1999 was, of course, the year I married my wonderful wife. That was also the last year I worked for a major league baseball team in a full-time position. To this day, many people can’t understand how I gave up a high-paying, high-ranking job in professional sports (Director of Baseball Operations). In retrospect, my only mistake was not having a landing spot secured before I jumped off the sports job. I had become absolutely miserable working in that role for that team. My path for advancement in baseball, in or out of that organization, seemed blocked as long as I remained there. I also was dismayed at what I perceived to be a lack of morality among many of those working in that organization. Let me leave that thought there.

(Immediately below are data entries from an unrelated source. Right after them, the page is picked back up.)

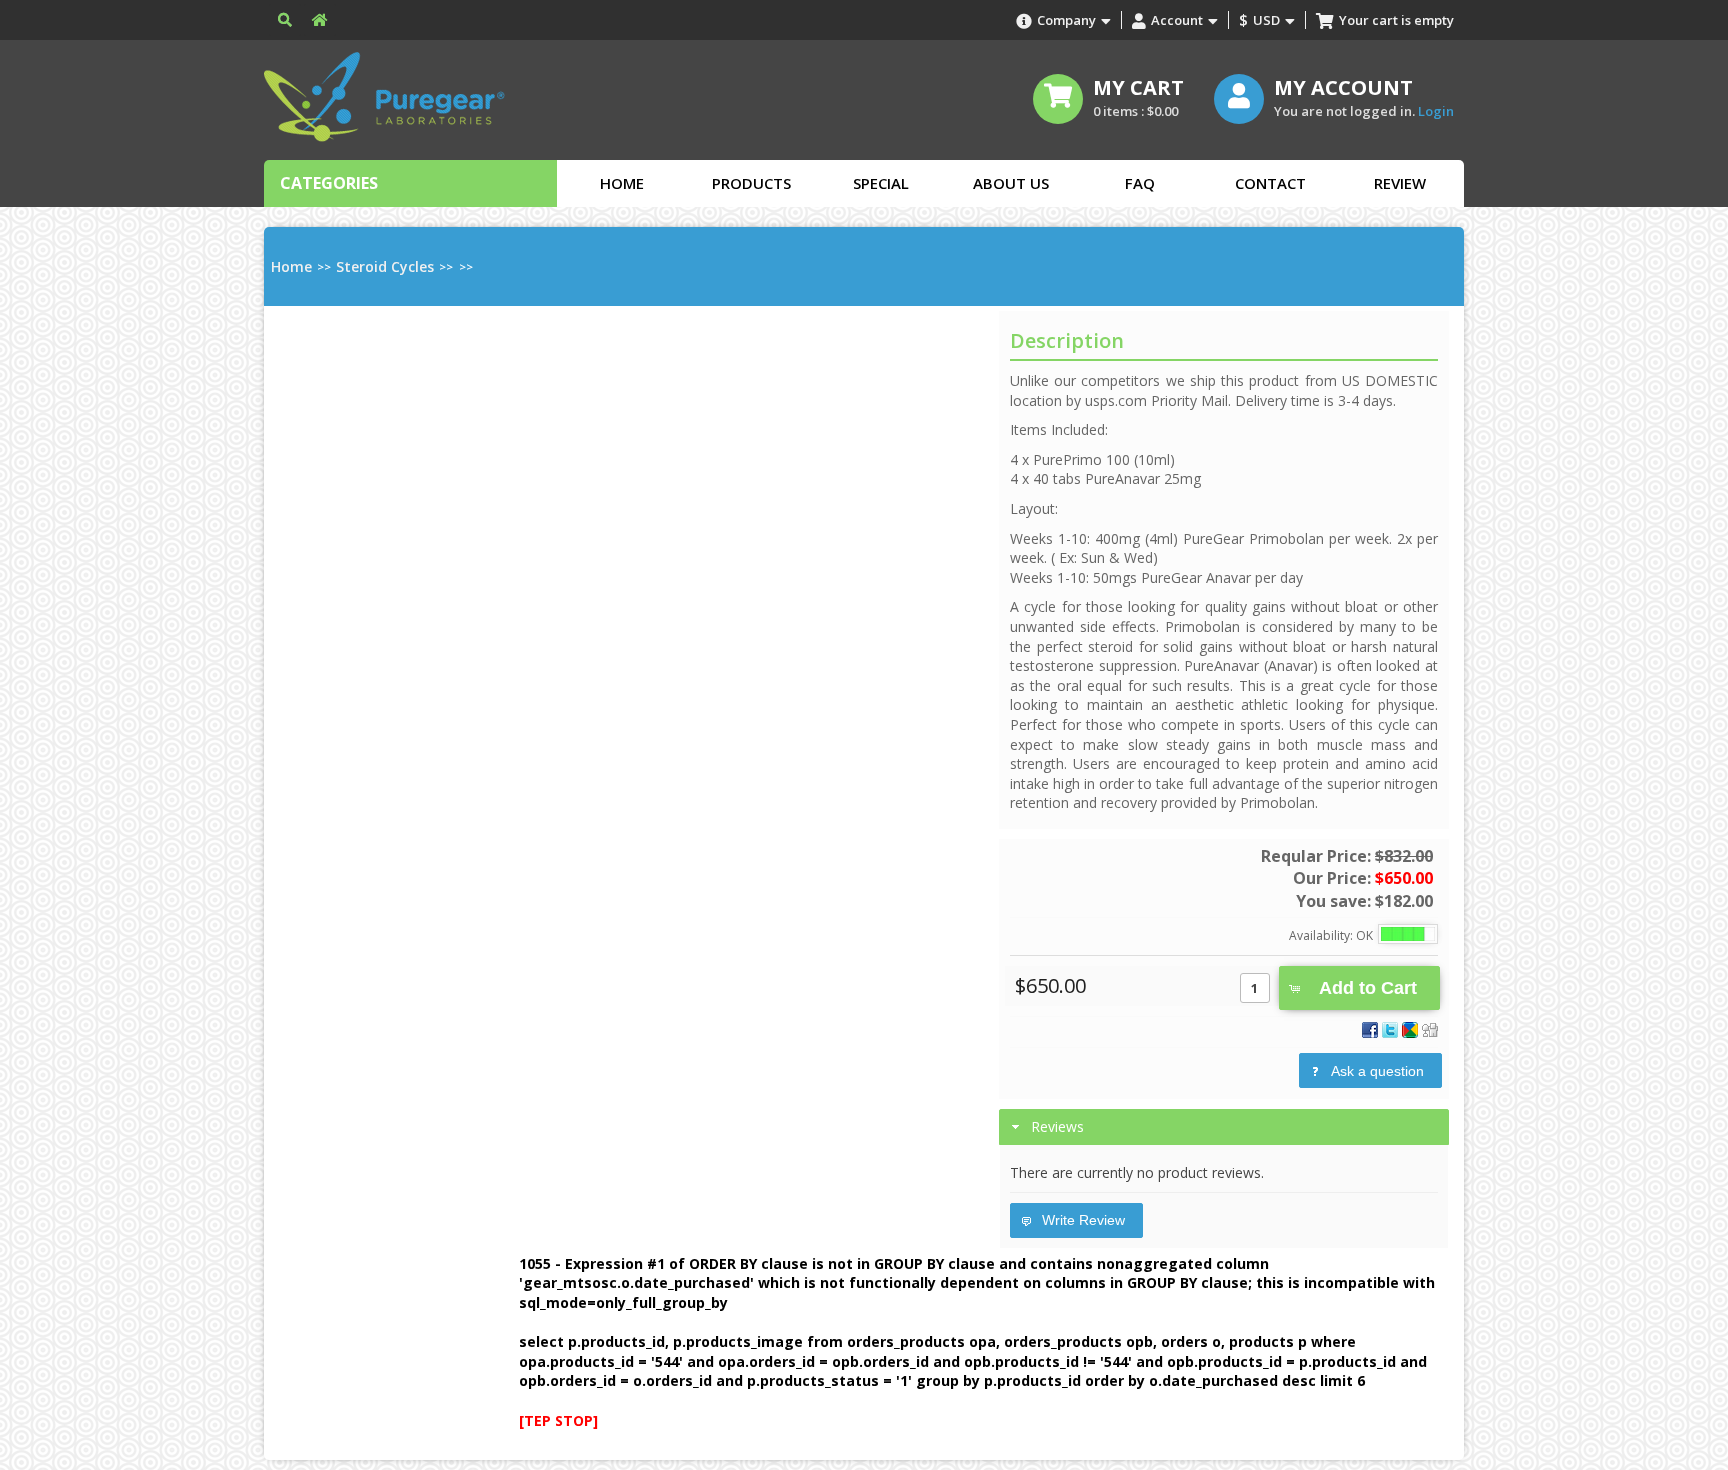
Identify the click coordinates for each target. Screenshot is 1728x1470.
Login (1436, 111)
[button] (1359, 988)
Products (751, 183)
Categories (329, 183)
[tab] (1224, 1127)
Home (622, 183)
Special (881, 183)
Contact (1270, 183)
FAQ (1140, 183)
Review (1400, 183)
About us (1011, 183)
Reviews (1057, 1126)
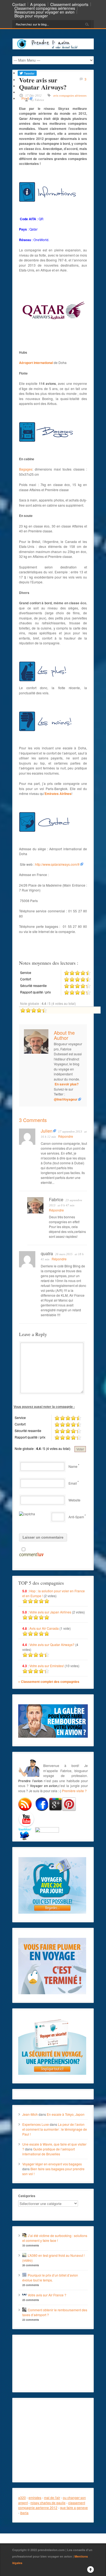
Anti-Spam (76, 1516)
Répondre (65, 1136)
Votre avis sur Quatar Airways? (52, 1644)
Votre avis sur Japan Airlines (50, 1612)
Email (72, 1483)
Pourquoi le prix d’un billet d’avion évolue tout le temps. (50, 2277)
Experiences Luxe (35, 2124)
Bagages (25, 469)
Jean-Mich (30, 2114)
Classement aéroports (69, 4)
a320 (22, 2497)
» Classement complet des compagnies (48, 1681)
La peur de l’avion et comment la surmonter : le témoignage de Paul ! (54, 2129)
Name (72, 1466)
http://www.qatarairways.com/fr (57, 864)
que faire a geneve (74, 2507)
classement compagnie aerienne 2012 (51, 2505)
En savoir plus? (67, 1084)
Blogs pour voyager (31, 16)
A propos (38, 4)
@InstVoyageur (65, 1099)
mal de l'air (52, 2497)
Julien (46, 1131)
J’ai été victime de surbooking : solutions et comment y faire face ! (54, 2238)
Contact (19, 4)
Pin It (25, 98)
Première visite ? (74, 1790)
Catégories (26, 2195)
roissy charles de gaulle (48, 2502)
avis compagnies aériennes (69, 95)
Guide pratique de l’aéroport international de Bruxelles (48, 2151)
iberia (24, 2512)
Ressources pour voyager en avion (44, 12)
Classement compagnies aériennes (44, 8)
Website (74, 1500)
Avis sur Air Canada (44, 1628)
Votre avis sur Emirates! (46, 1665)
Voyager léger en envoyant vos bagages (52, 2164)
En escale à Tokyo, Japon (66, 2114)
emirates (35, 2497)
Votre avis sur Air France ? (47, 2295)
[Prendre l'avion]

1999 was the model year for a significant redesign of the Ford Mustang. The exterior had crisper lines, structural stiffness was increased and the output of all engines was raised. Not being a Mustang “guy” I don’t know this for sure, but I believe the 1999 redesign was not a new generation, but a significant update.

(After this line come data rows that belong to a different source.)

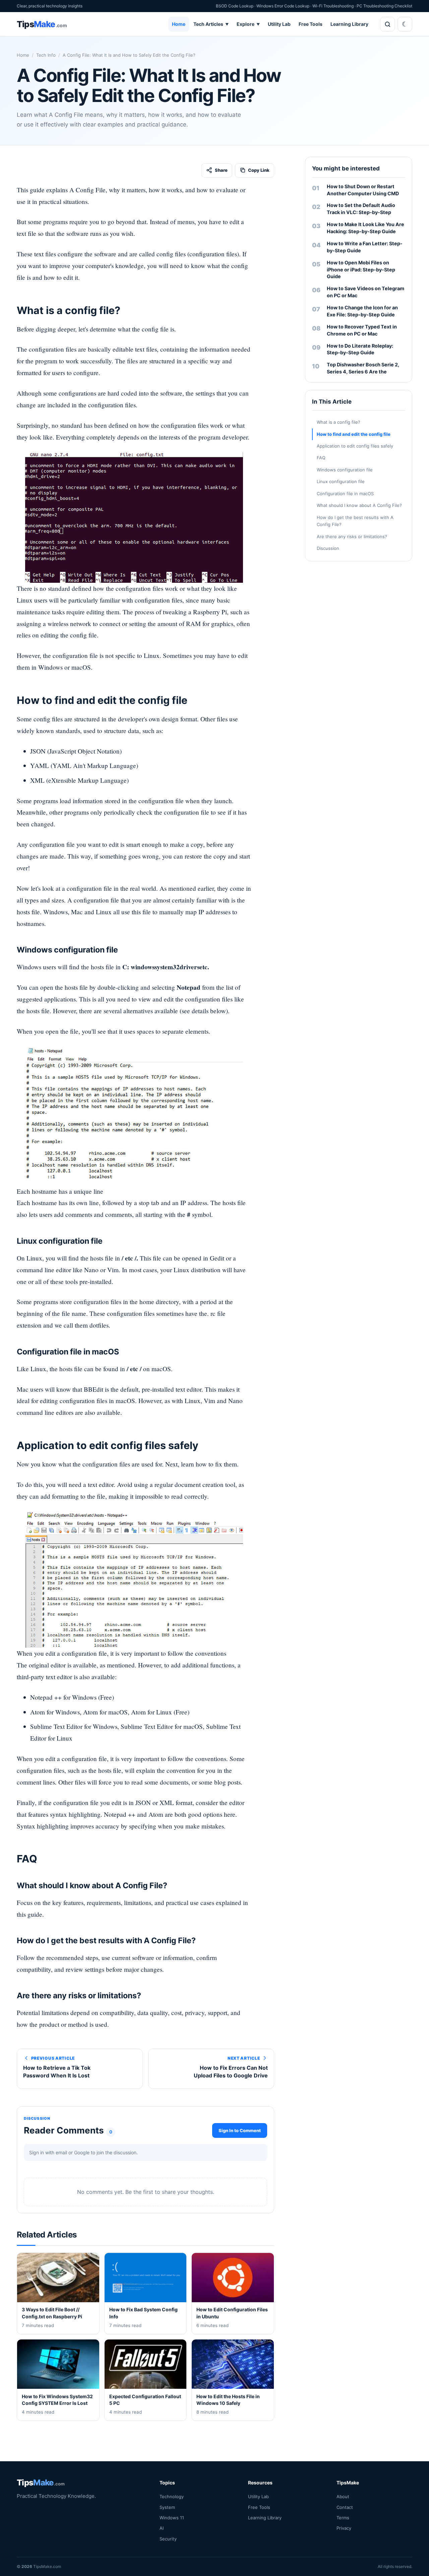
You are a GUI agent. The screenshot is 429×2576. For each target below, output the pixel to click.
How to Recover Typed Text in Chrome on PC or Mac (362, 330)
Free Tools (310, 24)
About (342, 2496)
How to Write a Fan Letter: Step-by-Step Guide (365, 247)
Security (168, 2538)
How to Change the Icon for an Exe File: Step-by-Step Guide (362, 311)
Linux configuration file (341, 481)
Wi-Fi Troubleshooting (333, 5)
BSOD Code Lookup (234, 5)
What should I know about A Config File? (359, 505)
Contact (344, 2507)
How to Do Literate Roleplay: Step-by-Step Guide (360, 349)
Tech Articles (211, 24)
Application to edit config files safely (355, 446)
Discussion (328, 548)
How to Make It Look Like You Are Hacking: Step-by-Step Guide (365, 227)
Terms (342, 2517)
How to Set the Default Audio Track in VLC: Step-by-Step (361, 208)
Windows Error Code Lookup (282, 5)
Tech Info (46, 55)
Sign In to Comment (240, 2130)
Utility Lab (279, 24)
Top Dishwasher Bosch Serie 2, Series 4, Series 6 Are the (363, 368)
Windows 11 (172, 2517)
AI (162, 2528)
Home (178, 24)
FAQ (321, 457)
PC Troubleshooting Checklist (384, 5)
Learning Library (349, 24)
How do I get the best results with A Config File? (355, 521)
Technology (172, 2496)
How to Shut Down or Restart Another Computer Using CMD (363, 190)
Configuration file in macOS (345, 493)
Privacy (343, 2528)
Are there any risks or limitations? (352, 536)
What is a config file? (338, 422)
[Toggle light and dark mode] (404, 24)
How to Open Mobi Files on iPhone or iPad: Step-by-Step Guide (361, 269)
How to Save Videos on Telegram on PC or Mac (365, 292)
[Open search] (387, 24)
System (167, 2507)
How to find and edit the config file (353, 434)
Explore (248, 24)
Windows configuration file (345, 469)
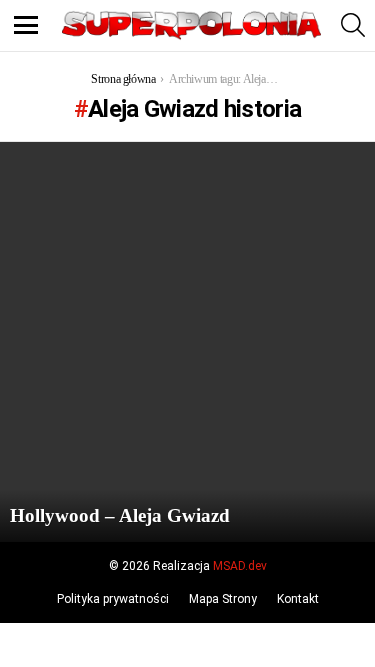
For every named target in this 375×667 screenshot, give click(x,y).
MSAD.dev (240, 566)
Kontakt (298, 599)
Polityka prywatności (113, 599)
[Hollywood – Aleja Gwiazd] (187, 342)
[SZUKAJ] (353, 25)
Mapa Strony (223, 599)
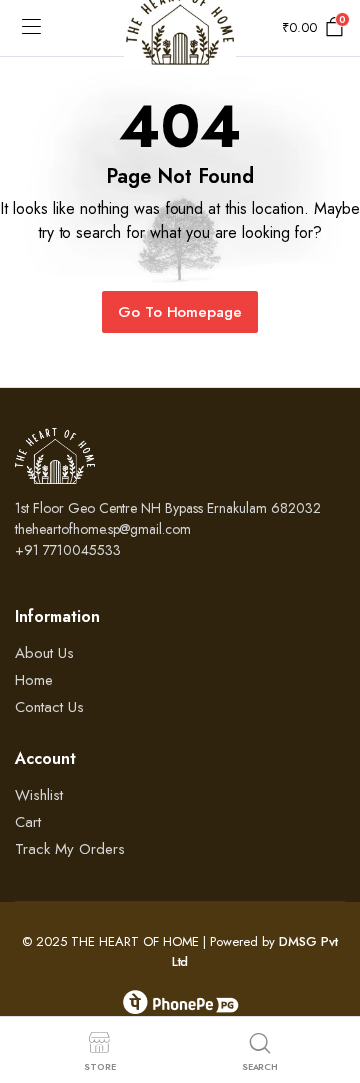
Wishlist (39, 795)
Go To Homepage (180, 312)
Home (34, 680)
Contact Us (49, 707)
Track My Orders (70, 849)
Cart (28, 822)
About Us (44, 653)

From elviscadillac.com (!) a picture of a 1999 Mustang. The 4.6 liter/280 cubic-inch V8 for the GT was boosted by 35 HP for 1999 to 260 and produced 302 LB-FT of torque. Motor Trend said the 1999 GT was “as good or better than any stock Mustang we’ve ever tested, Cobra or not.”

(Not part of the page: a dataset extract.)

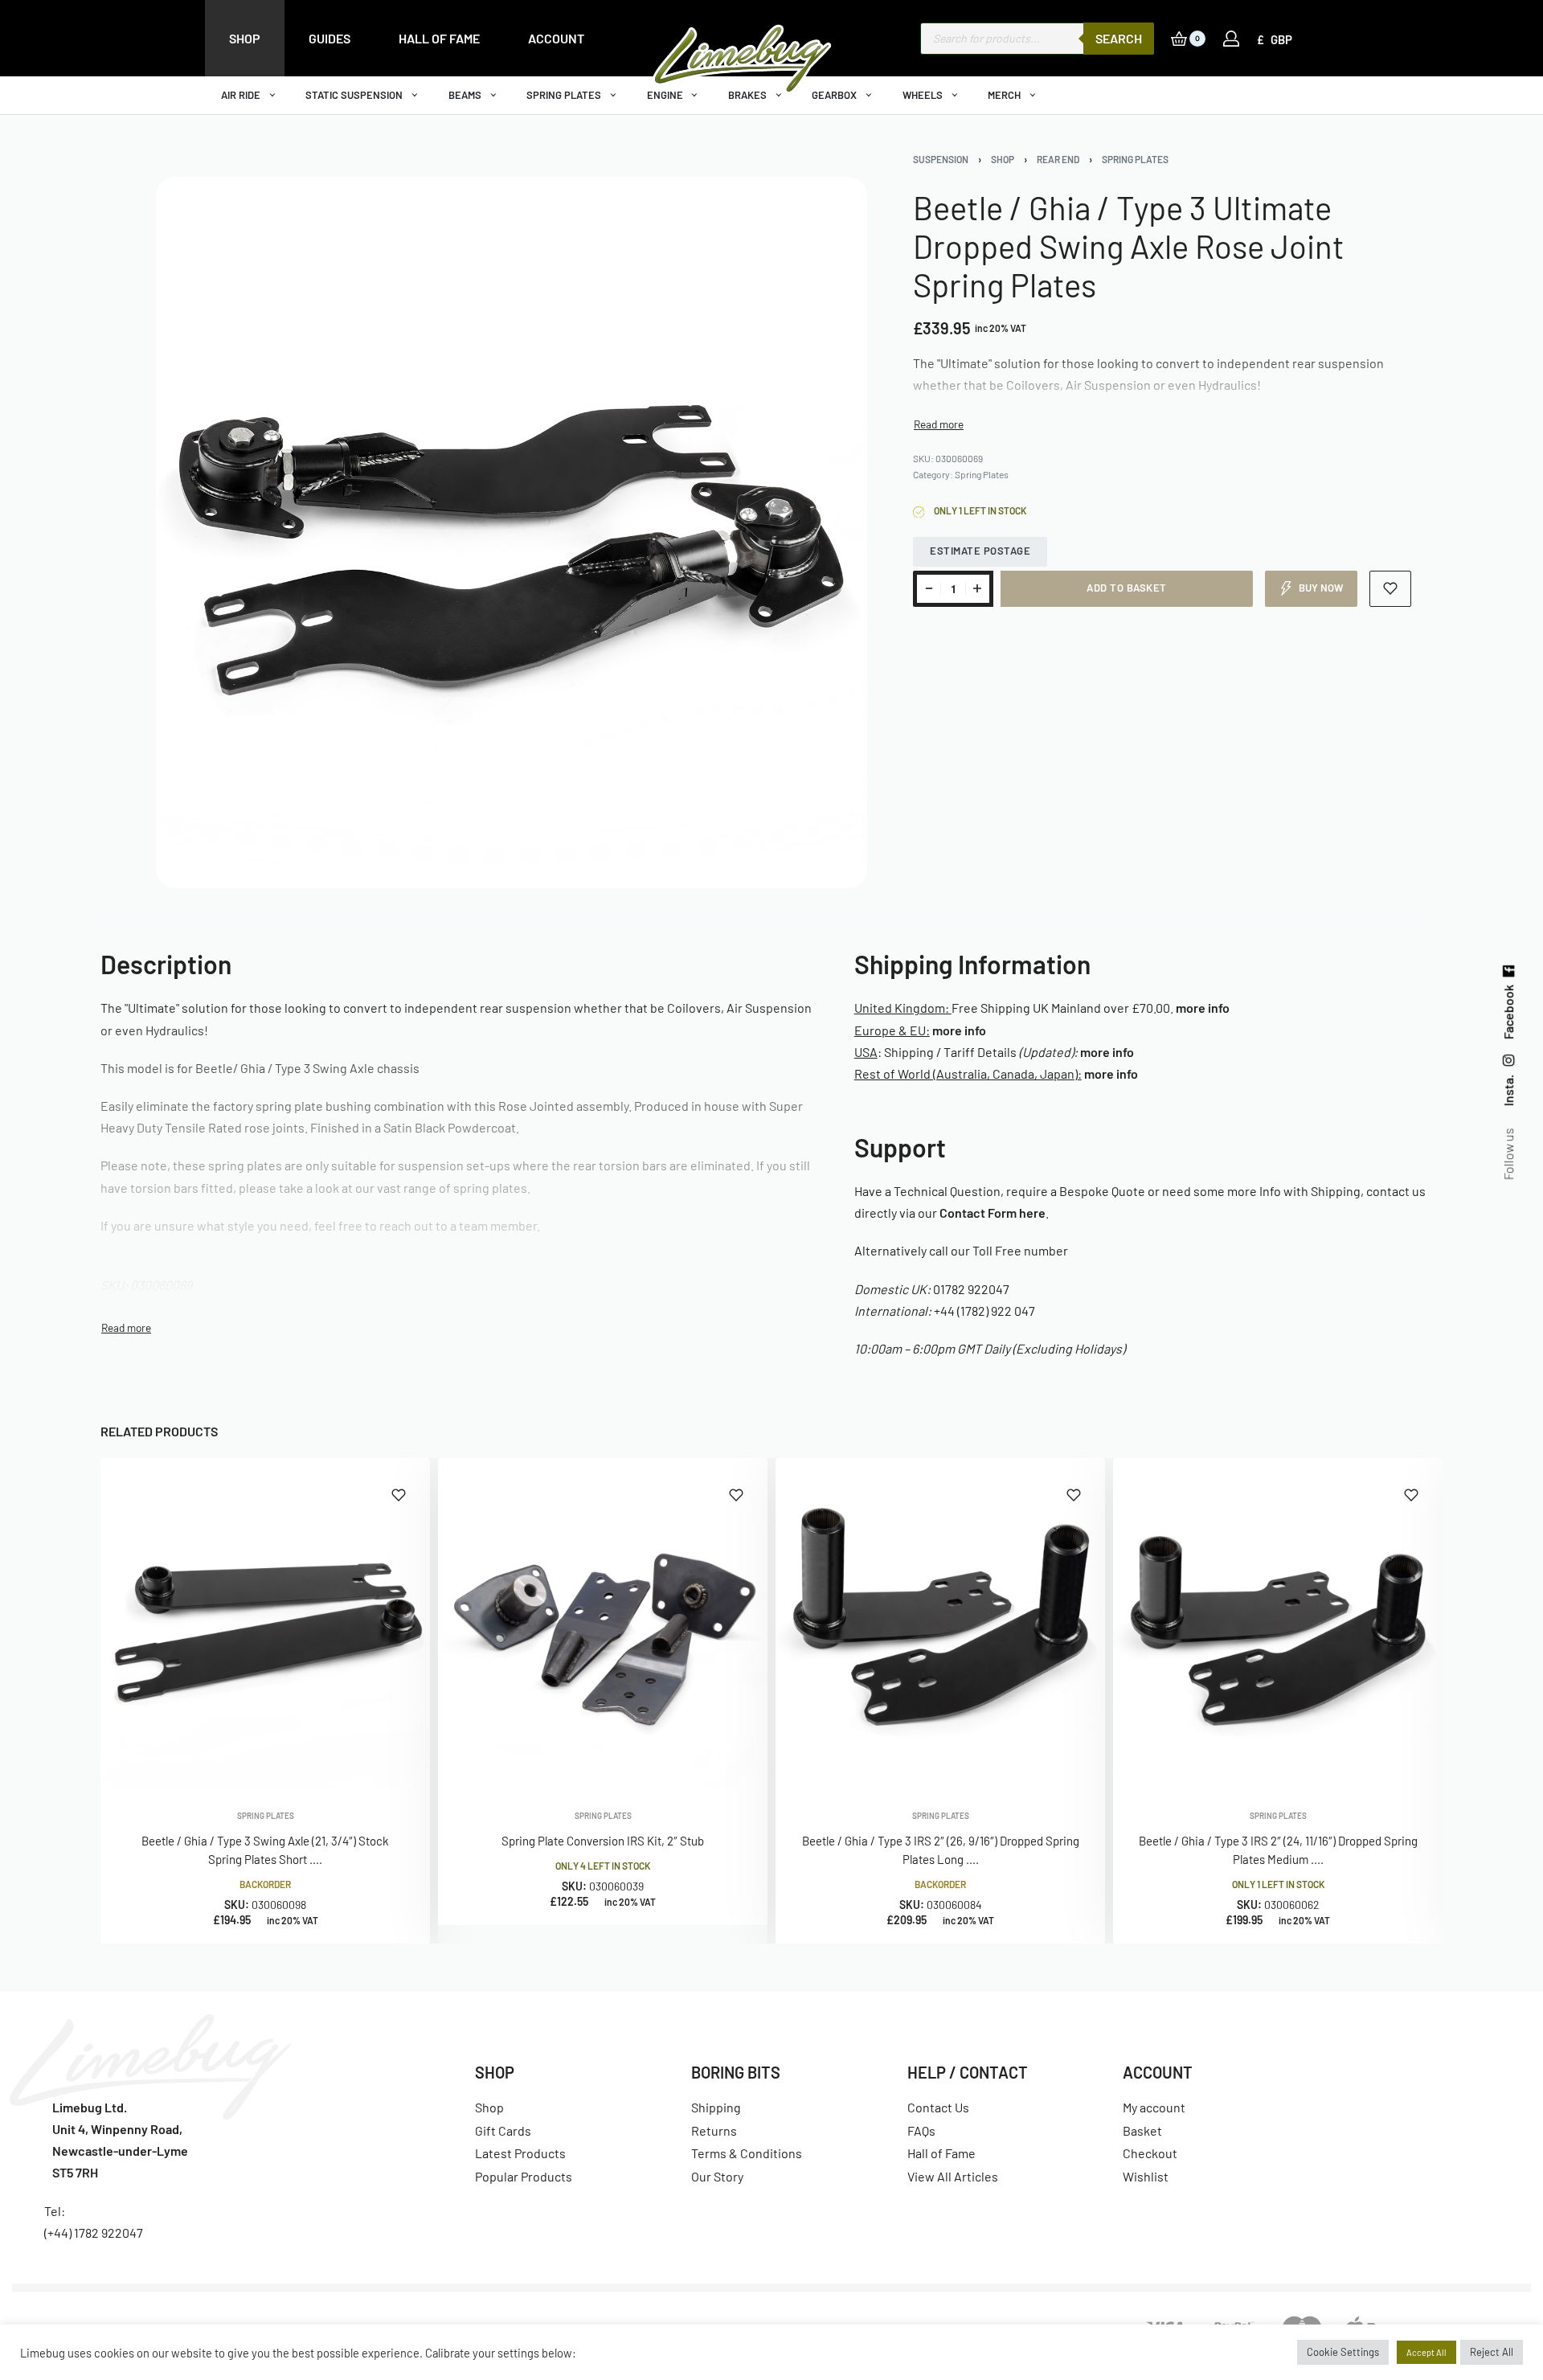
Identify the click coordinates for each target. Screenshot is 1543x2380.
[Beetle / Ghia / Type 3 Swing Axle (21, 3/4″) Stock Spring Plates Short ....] (265, 1623)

1999 was the last year for the Buick Riviera. Only 2,154 were produced; the last 200 were designated as Silver Arrows with silver paint and special trim. The Silver Arrow was the concept car that was the basis for the original 1963 Riviera. The front-wheel drive 1999 Riviera was powered by the well-known Buick V6 of 231 cubic-inch displacement, but with a supercharger instead of the turbo-charged variety made famous in the Grand National/GNX of the 1980s. The supercharged type produced 240 HP/280 LB-FT.
In a still from a YouTube video this is a 1999 Riviera, supposedly a Silver Arrow. I don’t like every iteration of the Riviera, unlike John Kraman (@CarKraman on Twitter), but I like most of them including the last generation. Every photo generated in an Internet search shows a ’99 Riv in gray/silver, white or black. To me this body screams for red or green.
1999 was the 50th and last “birthday” for the Oldsmobile Eighty Eight. Of course the entire Oldsmobile make would be kaput five years later as the last Olds car rolled off the assembly line on April 29, 2004.
From cardomain.com a picture of a 1999 Oldsmobile 88. For calendar year 1999 Oldsmobile finished 7th in sales among American car companies and saw an almost 8 percent increase compared to 1998. However, Olds sales slumped by 23 percent in 2000, which played a large role in GM’s announcing in December of that year that Olds production would be phased-out. Once again, Oldsmobile has the distinction of being the only American car company to produce cars in the 19th, 20th and 21st centuries.
According to History of the American Auto by the Auto Editors of Consumer Guide®, 85.6 percent of the cars and light trucks sold in the US in 1999 were assembled in North America, 9 percent were imported from Japan, 3.8 percent came from Europe and 1.6 percent from South Korea. According to the Kogod School of Business, 65 percent of cars and light trucks sold in the US in 2016 were assembled in North America. Of course, foreign car makers have many plants and facilities in North America.
A world without tariffs and trade disputes would be a wonderful thing, but so would a world in which I could eat ice cream every day. The exigencies of the real world make for difficult choices.